Stored items
--- --- ---

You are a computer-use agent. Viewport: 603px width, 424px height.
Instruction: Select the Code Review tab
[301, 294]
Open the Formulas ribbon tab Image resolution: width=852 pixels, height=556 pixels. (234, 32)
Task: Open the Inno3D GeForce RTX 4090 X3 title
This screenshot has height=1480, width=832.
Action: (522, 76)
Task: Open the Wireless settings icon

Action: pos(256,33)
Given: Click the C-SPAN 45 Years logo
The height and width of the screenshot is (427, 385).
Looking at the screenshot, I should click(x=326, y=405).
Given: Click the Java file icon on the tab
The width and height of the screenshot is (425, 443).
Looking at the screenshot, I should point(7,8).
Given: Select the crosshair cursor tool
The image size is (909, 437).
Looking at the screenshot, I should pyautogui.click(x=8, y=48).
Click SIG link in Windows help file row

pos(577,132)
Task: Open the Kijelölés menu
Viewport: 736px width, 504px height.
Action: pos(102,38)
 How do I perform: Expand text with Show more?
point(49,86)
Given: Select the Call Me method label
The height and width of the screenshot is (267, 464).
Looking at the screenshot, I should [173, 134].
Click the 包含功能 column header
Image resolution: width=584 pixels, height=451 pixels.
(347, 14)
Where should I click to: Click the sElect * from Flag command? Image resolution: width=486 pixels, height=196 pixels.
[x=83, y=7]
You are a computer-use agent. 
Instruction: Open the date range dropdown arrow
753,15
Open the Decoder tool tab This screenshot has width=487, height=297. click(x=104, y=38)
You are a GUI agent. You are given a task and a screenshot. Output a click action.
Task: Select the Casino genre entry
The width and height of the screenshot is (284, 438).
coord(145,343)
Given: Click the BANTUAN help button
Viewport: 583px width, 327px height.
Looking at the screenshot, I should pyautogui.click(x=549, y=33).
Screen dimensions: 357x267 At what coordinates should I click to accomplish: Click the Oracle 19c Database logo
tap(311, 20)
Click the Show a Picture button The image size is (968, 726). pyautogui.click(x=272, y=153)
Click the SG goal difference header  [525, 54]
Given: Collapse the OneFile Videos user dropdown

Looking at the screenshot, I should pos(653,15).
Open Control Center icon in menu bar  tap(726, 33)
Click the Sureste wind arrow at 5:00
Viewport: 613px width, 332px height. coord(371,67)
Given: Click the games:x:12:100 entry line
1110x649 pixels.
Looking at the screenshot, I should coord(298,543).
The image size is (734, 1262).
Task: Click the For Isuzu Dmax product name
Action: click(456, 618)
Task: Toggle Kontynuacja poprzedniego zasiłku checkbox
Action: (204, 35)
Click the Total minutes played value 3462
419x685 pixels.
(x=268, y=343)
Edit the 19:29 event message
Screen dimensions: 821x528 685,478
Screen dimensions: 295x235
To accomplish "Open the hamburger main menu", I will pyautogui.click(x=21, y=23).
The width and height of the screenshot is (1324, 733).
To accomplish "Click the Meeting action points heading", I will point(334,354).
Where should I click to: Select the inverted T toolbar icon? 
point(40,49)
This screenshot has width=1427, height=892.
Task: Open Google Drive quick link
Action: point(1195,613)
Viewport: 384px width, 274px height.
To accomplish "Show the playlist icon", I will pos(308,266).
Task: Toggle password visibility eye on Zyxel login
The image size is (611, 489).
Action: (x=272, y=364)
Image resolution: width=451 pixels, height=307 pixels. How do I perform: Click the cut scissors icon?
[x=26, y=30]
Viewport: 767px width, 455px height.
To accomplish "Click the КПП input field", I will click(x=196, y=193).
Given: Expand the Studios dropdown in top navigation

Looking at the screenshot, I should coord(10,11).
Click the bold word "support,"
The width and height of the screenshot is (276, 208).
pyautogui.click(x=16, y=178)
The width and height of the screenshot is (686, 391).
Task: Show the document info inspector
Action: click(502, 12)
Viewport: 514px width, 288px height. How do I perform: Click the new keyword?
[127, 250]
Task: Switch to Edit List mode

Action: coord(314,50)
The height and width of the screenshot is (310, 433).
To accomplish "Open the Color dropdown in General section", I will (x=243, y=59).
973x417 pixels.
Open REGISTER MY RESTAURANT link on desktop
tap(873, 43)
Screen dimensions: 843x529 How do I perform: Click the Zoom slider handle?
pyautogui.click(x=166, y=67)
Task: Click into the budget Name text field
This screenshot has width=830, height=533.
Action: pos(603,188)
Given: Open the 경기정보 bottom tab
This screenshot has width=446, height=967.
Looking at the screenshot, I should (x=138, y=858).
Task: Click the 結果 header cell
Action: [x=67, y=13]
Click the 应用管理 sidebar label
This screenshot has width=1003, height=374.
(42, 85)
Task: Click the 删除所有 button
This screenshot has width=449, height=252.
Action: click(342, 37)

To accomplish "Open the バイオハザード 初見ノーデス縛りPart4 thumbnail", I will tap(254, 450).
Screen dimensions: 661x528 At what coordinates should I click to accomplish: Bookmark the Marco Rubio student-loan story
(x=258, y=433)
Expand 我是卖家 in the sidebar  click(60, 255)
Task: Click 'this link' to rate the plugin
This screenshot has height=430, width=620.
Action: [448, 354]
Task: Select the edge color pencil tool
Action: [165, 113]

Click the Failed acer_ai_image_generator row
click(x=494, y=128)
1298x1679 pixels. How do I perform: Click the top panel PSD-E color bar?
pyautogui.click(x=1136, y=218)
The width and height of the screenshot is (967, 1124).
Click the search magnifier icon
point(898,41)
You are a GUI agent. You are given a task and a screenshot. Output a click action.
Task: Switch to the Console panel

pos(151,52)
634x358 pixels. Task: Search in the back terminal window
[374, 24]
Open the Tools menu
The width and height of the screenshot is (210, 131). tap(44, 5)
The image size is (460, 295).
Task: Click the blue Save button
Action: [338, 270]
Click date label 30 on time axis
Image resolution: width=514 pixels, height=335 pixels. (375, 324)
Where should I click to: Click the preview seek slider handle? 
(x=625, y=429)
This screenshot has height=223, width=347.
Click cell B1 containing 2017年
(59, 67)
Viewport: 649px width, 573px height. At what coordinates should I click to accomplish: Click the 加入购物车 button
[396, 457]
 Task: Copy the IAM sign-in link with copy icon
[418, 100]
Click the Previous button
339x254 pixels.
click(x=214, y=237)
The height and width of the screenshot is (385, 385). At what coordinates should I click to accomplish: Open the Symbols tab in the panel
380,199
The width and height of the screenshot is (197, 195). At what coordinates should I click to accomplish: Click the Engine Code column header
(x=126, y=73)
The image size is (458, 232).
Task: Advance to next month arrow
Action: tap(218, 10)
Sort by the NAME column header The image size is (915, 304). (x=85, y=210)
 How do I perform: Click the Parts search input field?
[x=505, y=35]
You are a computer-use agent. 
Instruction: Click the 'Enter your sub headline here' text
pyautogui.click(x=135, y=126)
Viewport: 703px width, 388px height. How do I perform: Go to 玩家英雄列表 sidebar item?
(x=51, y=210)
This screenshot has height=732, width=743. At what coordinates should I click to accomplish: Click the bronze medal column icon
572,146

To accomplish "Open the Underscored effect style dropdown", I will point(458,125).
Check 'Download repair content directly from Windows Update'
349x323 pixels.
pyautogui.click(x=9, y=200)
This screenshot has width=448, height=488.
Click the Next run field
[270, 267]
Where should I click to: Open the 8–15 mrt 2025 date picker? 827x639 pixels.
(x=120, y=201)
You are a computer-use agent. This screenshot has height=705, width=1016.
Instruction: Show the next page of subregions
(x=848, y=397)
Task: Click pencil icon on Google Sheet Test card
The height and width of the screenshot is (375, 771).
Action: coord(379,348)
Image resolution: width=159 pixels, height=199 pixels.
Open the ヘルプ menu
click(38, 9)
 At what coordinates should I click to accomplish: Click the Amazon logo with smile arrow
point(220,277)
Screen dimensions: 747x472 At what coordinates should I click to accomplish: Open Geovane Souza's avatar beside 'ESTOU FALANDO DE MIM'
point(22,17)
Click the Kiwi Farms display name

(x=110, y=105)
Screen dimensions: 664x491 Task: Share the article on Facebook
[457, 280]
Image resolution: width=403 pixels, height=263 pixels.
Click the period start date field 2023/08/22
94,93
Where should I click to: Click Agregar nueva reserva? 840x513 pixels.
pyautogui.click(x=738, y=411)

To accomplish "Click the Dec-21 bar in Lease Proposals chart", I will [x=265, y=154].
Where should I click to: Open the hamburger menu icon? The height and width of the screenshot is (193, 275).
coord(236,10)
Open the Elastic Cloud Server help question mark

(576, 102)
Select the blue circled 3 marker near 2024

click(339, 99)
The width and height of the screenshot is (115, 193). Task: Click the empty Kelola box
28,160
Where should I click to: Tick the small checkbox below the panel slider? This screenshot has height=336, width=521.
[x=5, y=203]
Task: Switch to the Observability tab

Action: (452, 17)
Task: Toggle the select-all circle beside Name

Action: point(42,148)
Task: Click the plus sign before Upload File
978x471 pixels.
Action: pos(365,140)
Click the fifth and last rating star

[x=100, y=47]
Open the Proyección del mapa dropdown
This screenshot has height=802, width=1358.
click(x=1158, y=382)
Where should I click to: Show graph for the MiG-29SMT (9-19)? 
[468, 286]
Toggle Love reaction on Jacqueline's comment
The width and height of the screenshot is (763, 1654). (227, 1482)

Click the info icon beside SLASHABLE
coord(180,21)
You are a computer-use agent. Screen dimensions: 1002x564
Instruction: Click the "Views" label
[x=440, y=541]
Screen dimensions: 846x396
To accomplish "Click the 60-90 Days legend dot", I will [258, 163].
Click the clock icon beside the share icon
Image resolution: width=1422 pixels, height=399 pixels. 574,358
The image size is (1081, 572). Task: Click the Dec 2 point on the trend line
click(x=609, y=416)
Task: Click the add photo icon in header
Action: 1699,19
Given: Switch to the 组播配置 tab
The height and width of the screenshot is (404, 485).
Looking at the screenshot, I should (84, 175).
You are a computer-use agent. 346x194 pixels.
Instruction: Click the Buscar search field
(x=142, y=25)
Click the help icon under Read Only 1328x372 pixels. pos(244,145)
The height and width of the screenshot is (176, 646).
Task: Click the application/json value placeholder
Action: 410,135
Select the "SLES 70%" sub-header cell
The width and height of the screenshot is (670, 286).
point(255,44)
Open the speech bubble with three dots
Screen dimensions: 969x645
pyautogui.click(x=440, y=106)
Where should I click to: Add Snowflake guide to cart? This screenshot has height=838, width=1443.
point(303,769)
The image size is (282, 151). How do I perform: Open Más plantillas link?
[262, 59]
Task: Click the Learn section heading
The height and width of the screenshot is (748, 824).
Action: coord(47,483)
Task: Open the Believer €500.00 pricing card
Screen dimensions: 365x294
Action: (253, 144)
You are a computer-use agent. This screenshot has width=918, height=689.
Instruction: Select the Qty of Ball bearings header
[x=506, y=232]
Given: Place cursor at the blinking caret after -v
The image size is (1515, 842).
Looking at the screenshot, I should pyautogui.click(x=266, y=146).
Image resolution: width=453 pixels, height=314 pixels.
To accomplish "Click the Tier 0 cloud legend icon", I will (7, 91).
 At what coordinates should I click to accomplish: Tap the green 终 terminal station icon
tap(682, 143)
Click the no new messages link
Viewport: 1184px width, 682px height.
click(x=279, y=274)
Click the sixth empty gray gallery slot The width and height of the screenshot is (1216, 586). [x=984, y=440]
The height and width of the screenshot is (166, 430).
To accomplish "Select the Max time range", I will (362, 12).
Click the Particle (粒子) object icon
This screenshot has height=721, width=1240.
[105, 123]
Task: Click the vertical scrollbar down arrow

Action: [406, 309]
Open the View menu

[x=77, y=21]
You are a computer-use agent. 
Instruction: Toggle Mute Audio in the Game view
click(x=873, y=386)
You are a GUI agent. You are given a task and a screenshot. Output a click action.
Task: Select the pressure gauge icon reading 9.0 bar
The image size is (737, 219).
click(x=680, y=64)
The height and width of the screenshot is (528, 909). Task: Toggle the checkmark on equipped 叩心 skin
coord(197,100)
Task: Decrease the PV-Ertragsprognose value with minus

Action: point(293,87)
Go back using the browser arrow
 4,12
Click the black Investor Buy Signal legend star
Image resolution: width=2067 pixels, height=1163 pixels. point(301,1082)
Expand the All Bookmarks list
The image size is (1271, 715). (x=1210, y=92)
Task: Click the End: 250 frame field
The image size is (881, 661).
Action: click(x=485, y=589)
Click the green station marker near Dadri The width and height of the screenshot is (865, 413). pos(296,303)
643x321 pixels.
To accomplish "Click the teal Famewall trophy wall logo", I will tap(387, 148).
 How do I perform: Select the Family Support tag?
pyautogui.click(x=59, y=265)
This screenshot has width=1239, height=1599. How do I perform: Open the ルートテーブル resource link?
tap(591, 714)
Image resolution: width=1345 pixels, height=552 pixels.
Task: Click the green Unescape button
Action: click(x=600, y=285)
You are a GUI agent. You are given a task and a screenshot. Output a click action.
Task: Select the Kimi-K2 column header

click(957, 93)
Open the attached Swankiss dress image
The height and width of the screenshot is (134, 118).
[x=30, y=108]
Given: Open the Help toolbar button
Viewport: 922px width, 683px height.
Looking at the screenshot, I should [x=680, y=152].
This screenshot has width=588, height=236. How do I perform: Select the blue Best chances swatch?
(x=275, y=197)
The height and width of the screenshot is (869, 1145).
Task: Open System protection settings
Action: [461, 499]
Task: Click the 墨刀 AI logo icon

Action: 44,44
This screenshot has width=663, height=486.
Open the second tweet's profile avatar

--- --- ---

*INSTRUCTIONS TO FOLLOW*
All lines of the records above that contain the word "section" are to be copied out.

*RESULT OF THIS TASK*
To accomplish "Open the Color dropdown in General section", I will (x=243, y=59).
Task: Click the Learn section heading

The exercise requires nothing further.